▸ **What the task requires**: List each line of the items below that contains the word "width", copying every such line in full. Case counts.

━━━ Extracted material ━━━

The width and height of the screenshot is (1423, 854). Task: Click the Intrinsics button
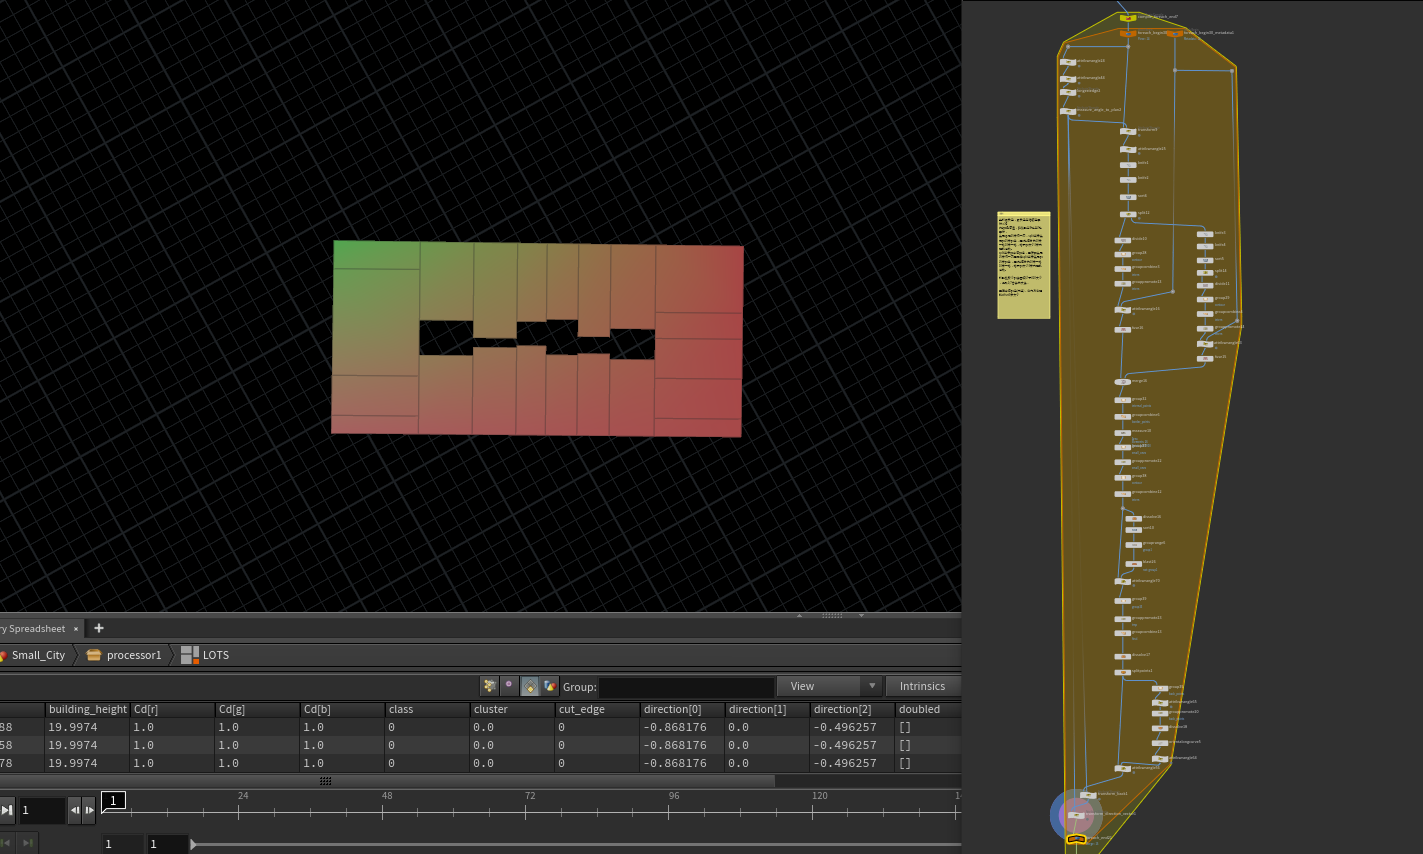click(921, 686)
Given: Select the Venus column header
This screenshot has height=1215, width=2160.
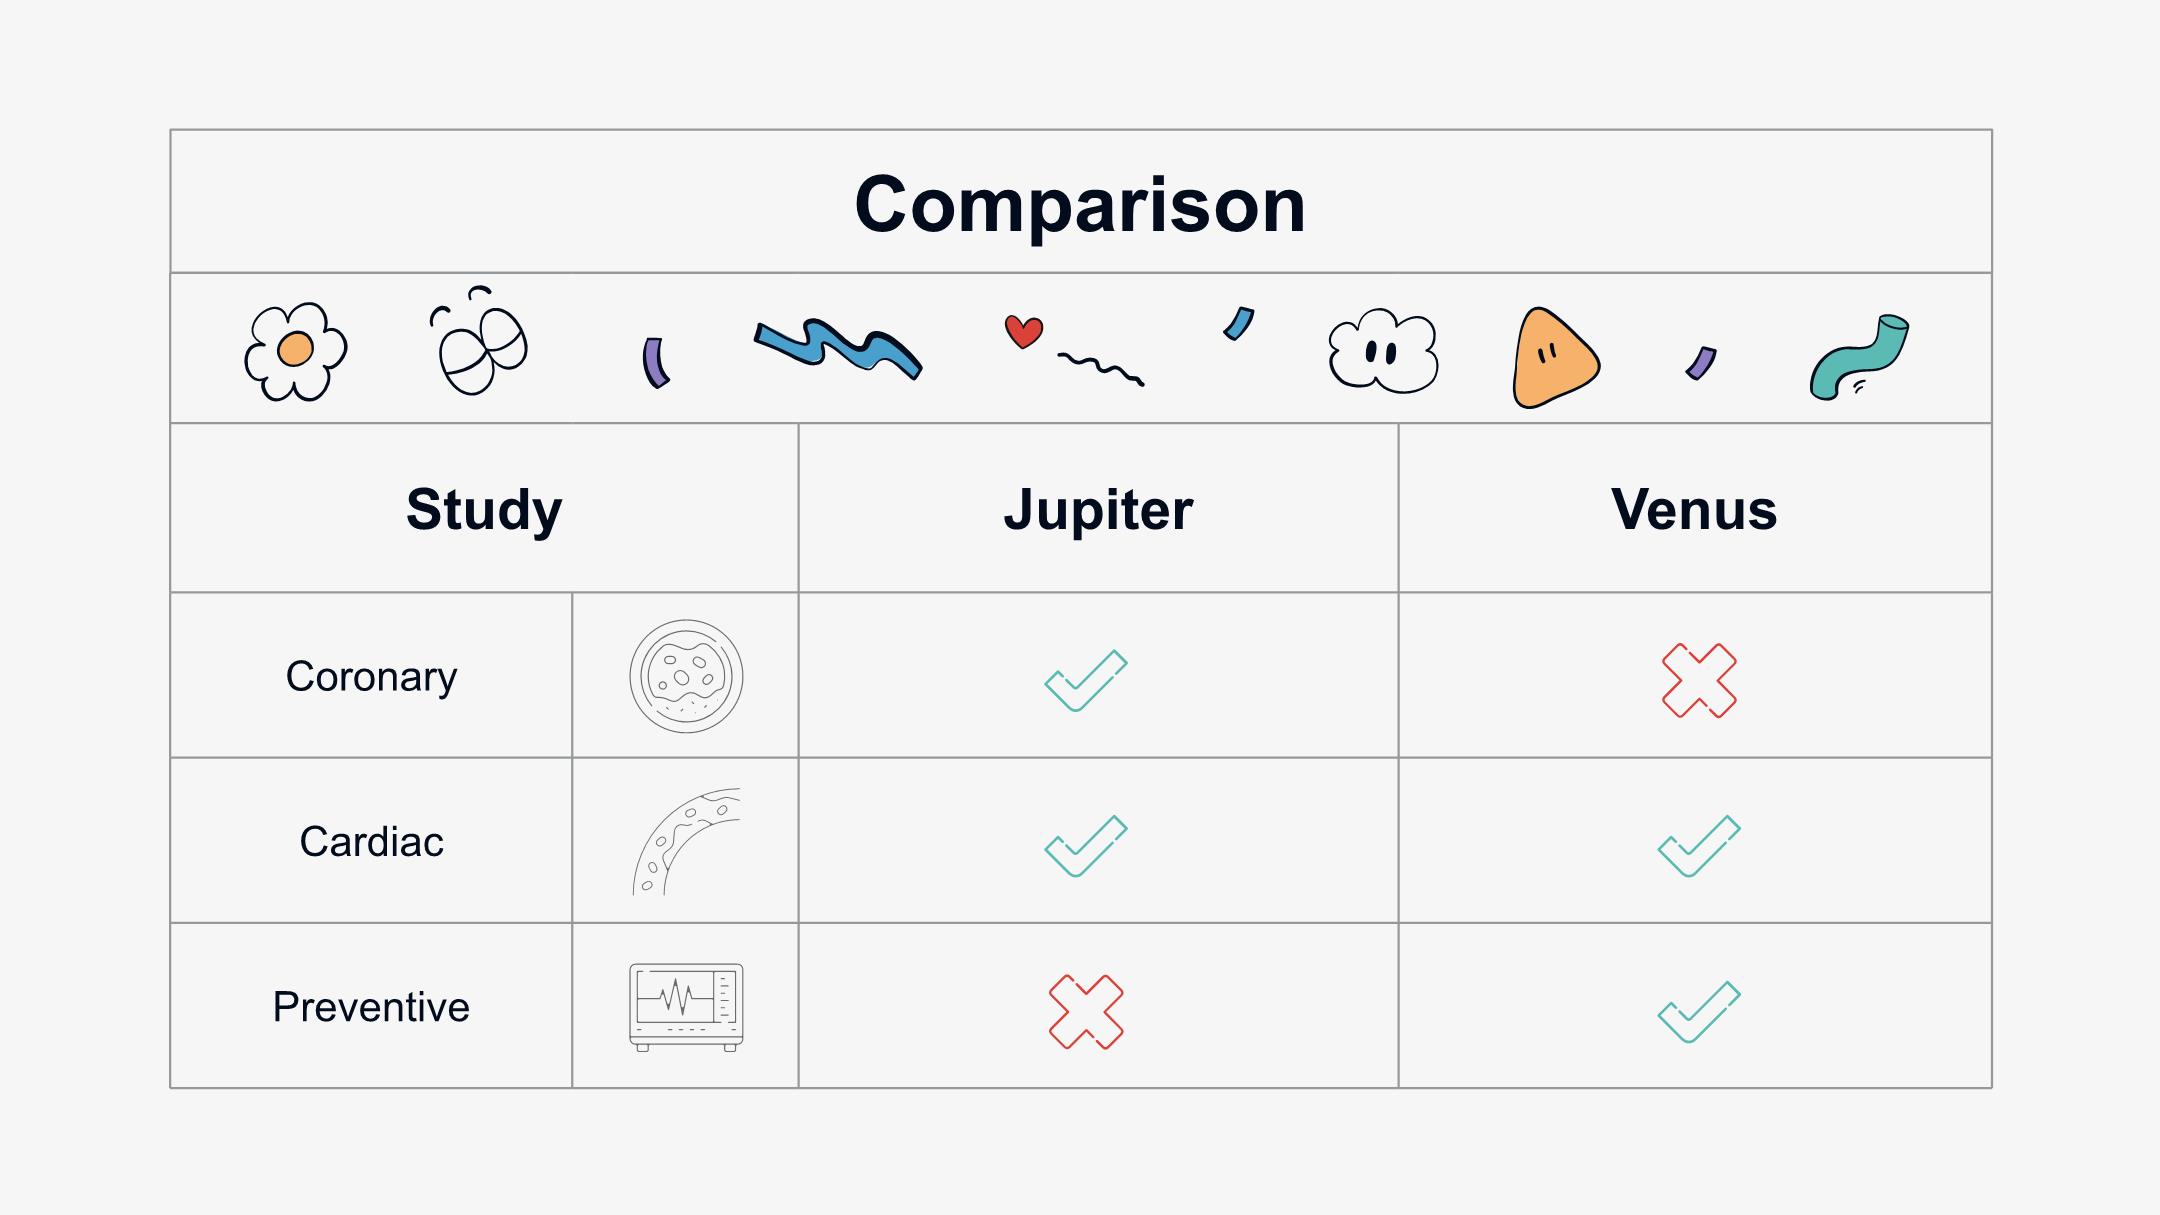Looking at the screenshot, I should coord(1694,509).
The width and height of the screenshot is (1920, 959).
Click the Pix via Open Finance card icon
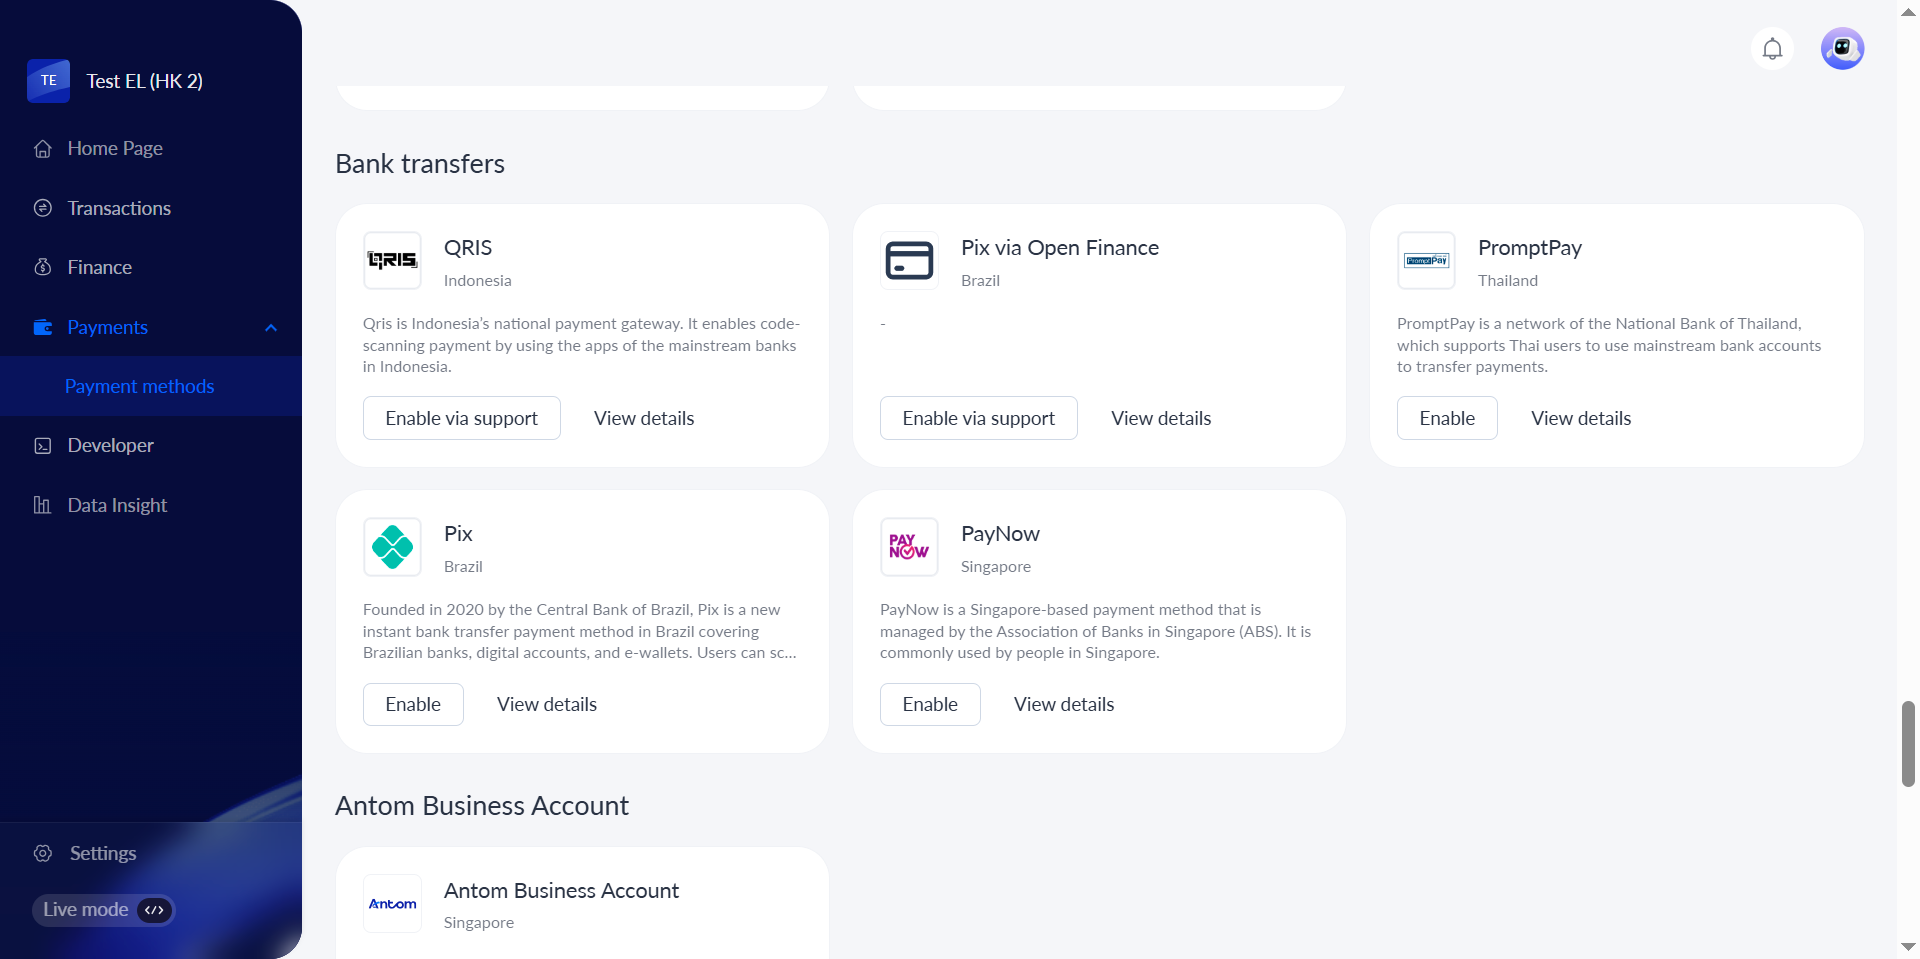tap(909, 261)
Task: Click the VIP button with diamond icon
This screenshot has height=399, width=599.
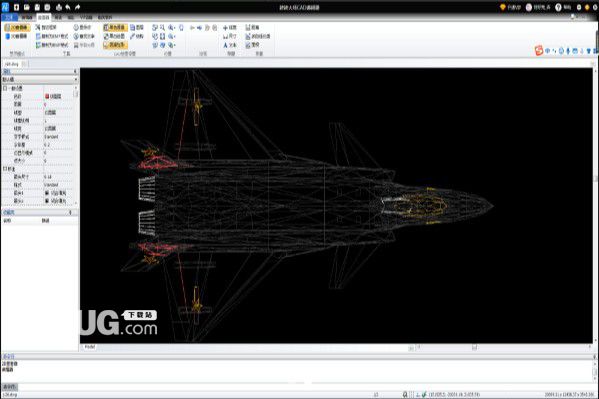Action: (x=510, y=7)
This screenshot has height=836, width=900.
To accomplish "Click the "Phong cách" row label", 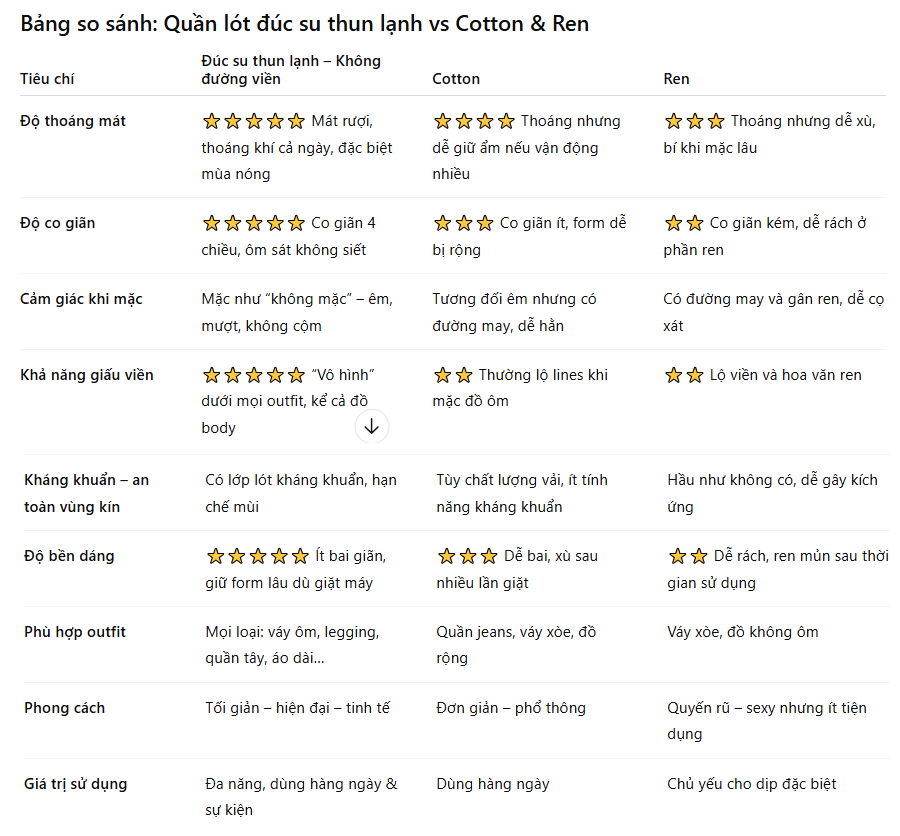I will (x=64, y=707).
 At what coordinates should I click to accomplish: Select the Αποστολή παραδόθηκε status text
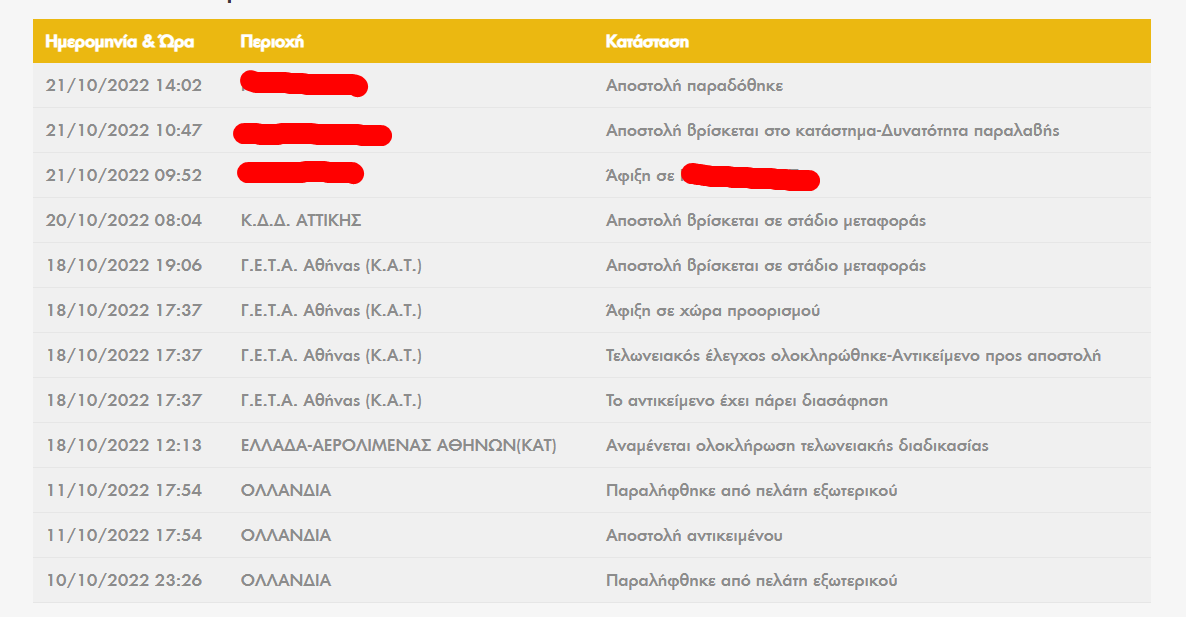coord(694,85)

━━━

▸ **Full answer**:
The width and height of the screenshot is (1423, 854). Task: Click the Intrinsics button
This screenshot has height=1215, width=2160.
The width and height of the screenshot is (1920, 959).
This screenshot has height=399, width=599.
This screenshot has height=836, width=900.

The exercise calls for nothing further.